[Records supplied]
● ● ● ● ●

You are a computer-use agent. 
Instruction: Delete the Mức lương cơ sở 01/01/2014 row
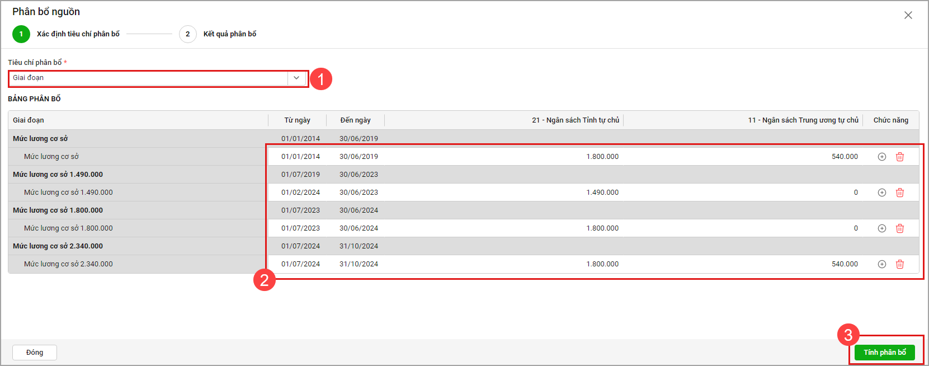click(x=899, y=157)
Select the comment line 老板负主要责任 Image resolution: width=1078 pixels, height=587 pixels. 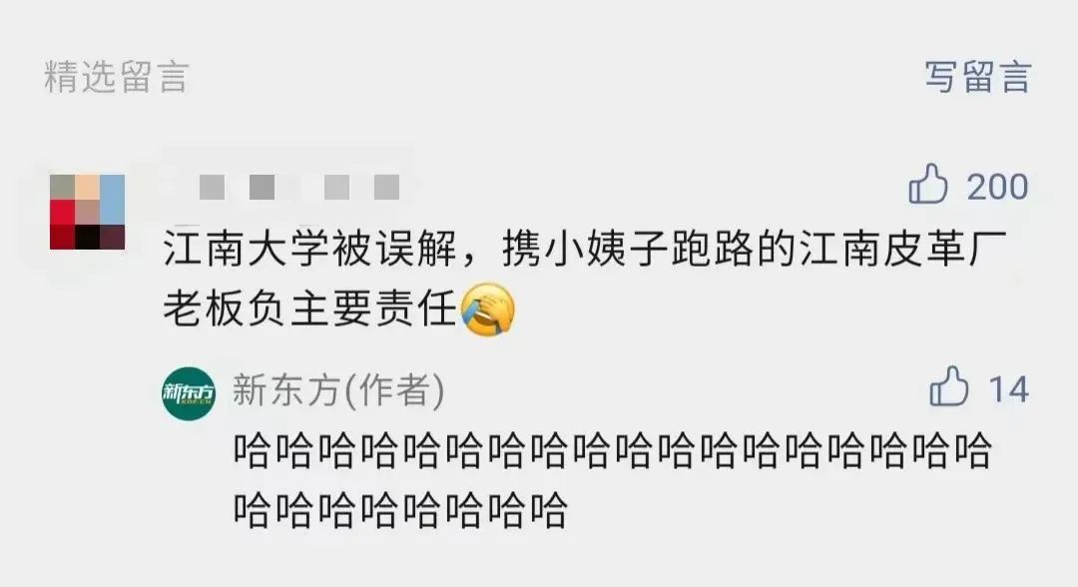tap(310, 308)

● ● ● ● ●

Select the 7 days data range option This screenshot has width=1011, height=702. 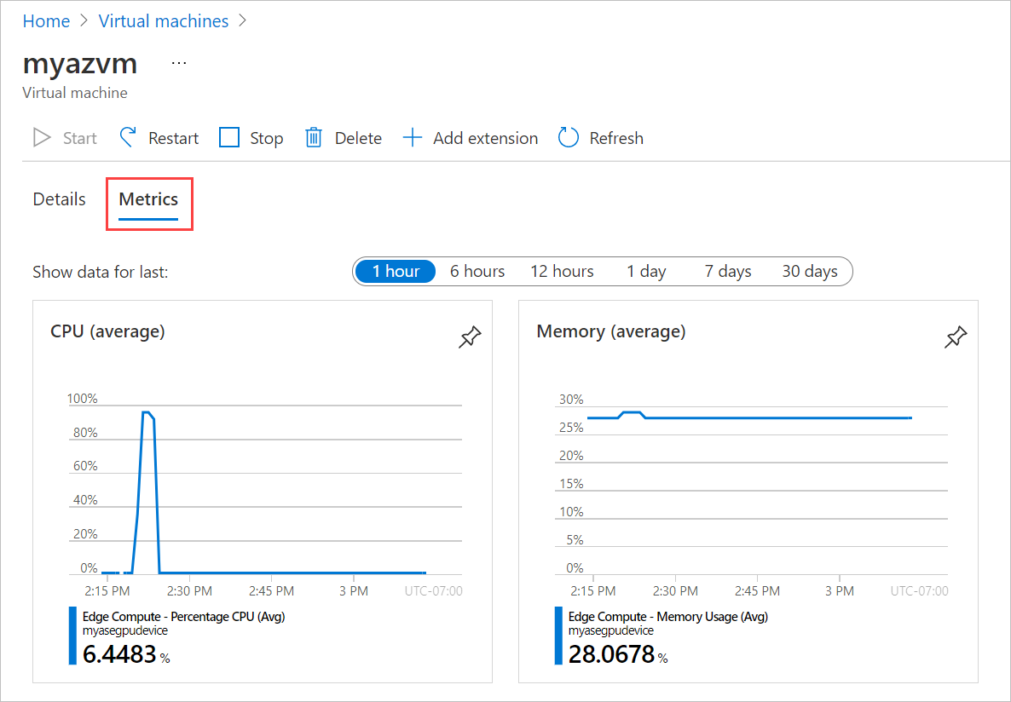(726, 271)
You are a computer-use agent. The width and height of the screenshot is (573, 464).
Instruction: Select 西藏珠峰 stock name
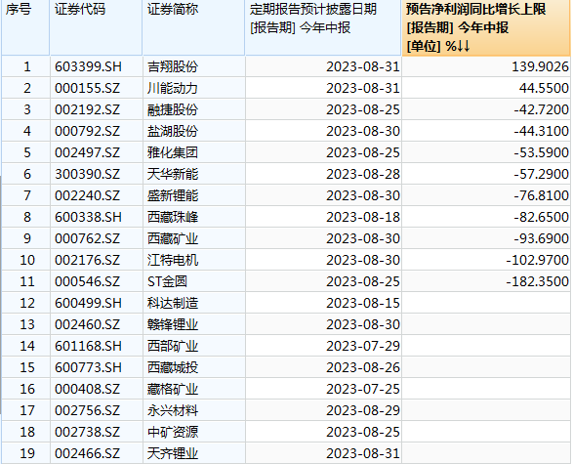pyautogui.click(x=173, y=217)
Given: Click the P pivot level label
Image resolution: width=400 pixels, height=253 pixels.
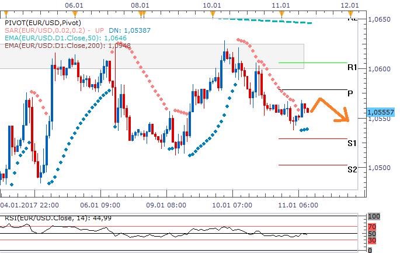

● ● ● ● ●

[Your instructions] Would you show each line of the listing above that has the string "agent"?

[Solution to this problem]
You are a computer-use agent. 
You are a computer-use agent. The width and height of the screenshot is (573, 464).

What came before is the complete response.